Dataset entries
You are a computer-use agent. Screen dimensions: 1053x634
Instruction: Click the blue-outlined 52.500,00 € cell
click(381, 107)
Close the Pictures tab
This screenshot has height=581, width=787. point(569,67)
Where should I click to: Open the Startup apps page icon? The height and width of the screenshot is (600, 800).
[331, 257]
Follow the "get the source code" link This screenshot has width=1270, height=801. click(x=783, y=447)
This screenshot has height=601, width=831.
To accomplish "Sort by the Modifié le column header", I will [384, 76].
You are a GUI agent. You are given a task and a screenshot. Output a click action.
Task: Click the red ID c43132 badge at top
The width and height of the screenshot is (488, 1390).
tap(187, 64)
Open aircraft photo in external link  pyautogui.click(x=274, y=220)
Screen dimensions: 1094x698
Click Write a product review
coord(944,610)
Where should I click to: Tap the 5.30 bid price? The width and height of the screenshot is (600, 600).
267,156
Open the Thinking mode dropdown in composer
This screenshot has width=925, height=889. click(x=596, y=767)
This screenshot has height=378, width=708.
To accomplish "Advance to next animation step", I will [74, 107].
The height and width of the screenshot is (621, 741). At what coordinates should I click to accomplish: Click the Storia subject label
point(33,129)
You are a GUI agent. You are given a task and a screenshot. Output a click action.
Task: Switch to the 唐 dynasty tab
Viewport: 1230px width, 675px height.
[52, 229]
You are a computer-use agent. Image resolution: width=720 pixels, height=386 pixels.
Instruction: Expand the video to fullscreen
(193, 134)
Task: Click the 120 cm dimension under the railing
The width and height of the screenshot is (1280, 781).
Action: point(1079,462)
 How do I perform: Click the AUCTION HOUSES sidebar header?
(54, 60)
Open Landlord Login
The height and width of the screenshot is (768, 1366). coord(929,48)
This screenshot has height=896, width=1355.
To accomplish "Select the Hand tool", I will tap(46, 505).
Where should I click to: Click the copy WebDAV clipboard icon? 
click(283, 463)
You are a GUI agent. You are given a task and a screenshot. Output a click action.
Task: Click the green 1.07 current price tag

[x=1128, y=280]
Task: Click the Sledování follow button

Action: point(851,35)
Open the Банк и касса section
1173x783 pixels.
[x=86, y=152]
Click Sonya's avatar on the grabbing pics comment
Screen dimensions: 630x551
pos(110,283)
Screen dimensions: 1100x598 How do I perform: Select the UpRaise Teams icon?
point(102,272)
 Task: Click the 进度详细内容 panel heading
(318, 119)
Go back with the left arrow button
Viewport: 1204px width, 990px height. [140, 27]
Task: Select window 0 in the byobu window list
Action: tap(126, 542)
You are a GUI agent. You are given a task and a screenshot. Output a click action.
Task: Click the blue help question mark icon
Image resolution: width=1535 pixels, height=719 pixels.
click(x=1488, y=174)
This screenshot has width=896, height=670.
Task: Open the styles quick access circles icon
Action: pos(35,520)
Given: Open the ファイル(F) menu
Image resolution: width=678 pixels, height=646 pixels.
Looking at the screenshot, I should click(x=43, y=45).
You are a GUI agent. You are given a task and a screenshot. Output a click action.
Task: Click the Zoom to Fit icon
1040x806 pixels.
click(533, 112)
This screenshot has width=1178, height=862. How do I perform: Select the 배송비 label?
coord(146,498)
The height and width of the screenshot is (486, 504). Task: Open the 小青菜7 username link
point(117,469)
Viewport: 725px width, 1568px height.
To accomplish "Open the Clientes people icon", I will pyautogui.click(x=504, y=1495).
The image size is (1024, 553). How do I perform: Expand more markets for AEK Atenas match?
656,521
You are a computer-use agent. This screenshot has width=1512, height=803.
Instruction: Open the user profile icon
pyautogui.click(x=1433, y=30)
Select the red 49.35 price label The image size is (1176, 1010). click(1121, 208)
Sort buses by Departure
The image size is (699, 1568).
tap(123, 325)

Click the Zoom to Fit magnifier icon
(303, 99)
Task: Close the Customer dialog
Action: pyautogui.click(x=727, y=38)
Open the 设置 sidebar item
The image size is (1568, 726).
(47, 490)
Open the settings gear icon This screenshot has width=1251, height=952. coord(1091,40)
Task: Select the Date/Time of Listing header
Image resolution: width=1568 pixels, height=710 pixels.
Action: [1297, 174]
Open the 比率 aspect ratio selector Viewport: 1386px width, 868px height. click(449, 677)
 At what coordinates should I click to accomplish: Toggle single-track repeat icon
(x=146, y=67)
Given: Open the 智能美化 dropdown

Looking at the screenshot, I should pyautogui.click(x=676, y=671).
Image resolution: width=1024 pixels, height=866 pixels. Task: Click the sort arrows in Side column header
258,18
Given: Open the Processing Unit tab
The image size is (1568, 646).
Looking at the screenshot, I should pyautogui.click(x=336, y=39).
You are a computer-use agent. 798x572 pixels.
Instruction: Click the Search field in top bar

# WHAT YOU HAVE TO DO
Each line of the records should be repeated exactly as it stands.

# SOLUTION FOR THIS EXERCISE
You are a computer-use agent. Screen dimensions: 1053x634
Instruction: Click the blue-outlined 52.500,00 € cell
click(381, 107)
Close the Pictures tab
This screenshot has height=581, width=787. point(569,67)
Where should I click to: Open the Startup apps page icon? The height and width of the screenshot is (600, 800).
[331, 257]
Follow the "get the source code" link This screenshot has width=1270, height=801. click(x=783, y=447)
This screenshot has height=601, width=831.
To accomplish "Sort by the Modifié le column header", I will [384, 76].
You are a GUI agent. You are given a task and a screenshot. Output a click action.
Task: Click the red ID c43132 badge at top
The width and height of the screenshot is (488, 1390).
tap(187, 64)
Open aircraft photo in external link  pyautogui.click(x=274, y=220)
Screen dimensions: 1094x698
Click Write a product review
coord(944,610)
Where should I click to: Tap the 5.30 bid price? The width and height of the screenshot is (600, 600).
267,156
Open the Thinking mode dropdown in composer
This screenshot has width=925, height=889. click(x=596, y=767)
This screenshot has height=378, width=708.
To accomplish "Advance to next animation step", I will [74, 107].
The height and width of the screenshot is (621, 741). At what coordinates should I click to accomplish: Click the Storia subject label
point(33,129)
You are a GUI agent. You are given a task and a screenshot. Output a click action.
Task: Switch to the 唐 dynasty tab
Viewport: 1230px width, 675px height.
[52, 229]
You are a computer-use agent. Image resolution: width=720 pixels, height=386 pixels.
Instruction: Expand the video to fullscreen
(193, 134)
Task: Click the 120 cm dimension under the railing
The width and height of the screenshot is (1280, 781).
Action: point(1079,462)
 How do I perform: Click the AUCTION HOUSES sidebar header?
(54, 60)
Open Landlord Login
The height and width of the screenshot is (768, 1366). coord(929,48)
This screenshot has height=896, width=1355.
To accomplish "Select the Hand tool", I will tap(46, 505).
Where should I click to: Click the copy WebDAV clipboard icon? 
click(283, 463)
You are a GUI agent. You are given a task and a screenshot. Output a click action.
Task: Click the green 1.07 current price tag

[x=1128, y=280]
Task: Click the Sledování follow button

Action: point(851,35)
Open the Банк и касса section
1173x783 pixels.
[x=86, y=152]
Click Sonya's avatar on the grabbing pics comment
Screen dimensions: 630x551
pos(110,283)
Screen dimensions: 1100x598 How do I perform: Select the UpRaise Teams icon?
point(102,272)
 Task: Click the 进度详细内容 panel heading
(318, 119)
Go back with the left arrow button
Viewport: 1204px width, 990px height. [140, 27]
Task: Select window 0 in the byobu window list
Action: tap(126, 542)
You are a GUI agent. You are given a task and a screenshot. Output a click action.
Task: Click the blue help question mark icon
Image resolution: width=1535 pixels, height=719 pixels.
click(x=1488, y=174)
This screenshot has width=896, height=670.
Task: Open the styles quick access circles icon
Action: pos(35,520)
Given: Open the ファイル(F) menu
Image resolution: width=678 pixels, height=646 pixels.
Looking at the screenshot, I should click(x=43, y=45).
You are a GUI agent. You are given a task and a screenshot. Output a click action.
Task: Click the Zoom to Fit icon
1040x806 pixels.
click(533, 112)
This screenshot has width=1178, height=862. How do I perform: Select the 배송비 label?
coord(146,498)
The height and width of the screenshot is (486, 504). Task: Open the 小青菜7 username link
point(117,469)
Viewport: 725px width, 1568px height.
To accomplish "Open the Clientes people icon", I will pyautogui.click(x=504, y=1495).
The image size is (1024, 553). How do I perform: Expand more markets for AEK Atenas match?
656,521
You are a computer-use agent. This screenshot has width=1512, height=803.
Instruction: Open the user profile icon
pyautogui.click(x=1433, y=30)
Select the red 49.35 price label The image size is (1176, 1010). click(1121, 208)
Sort buses by Departure
The image size is (699, 1568).
tap(123, 325)

Click the Zoom to Fit magnifier icon
(303, 99)
Task: Close the Customer dialog
Action: pyautogui.click(x=727, y=38)
Open the 设置 sidebar item
The image size is (1568, 726).
(47, 490)
Open the settings gear icon This screenshot has width=1251, height=952. coord(1091,40)
Task: Select the Date/Time of Listing header
Image resolution: width=1568 pixels, height=710 pixels.
Action: [1297, 174]
Open the 比率 aspect ratio selector Viewport: 1386px width, 868px height. click(449, 677)
 At what coordinates should I click to accomplish: Toggle single-track repeat icon
(x=146, y=67)
Given: Open the 智能美化 dropdown

Looking at the screenshot, I should pyautogui.click(x=676, y=671).
Image resolution: width=1024 pixels, height=866 pixels. Task: Click the sort arrows in Side column header
258,18
Given: Open the Processing Unit tab
The image size is (1568, 646).
Looking at the screenshot, I should pyautogui.click(x=336, y=39).
You are a computer-use agent. 798x572 pixels.
Instruction: Click the Search field in top bar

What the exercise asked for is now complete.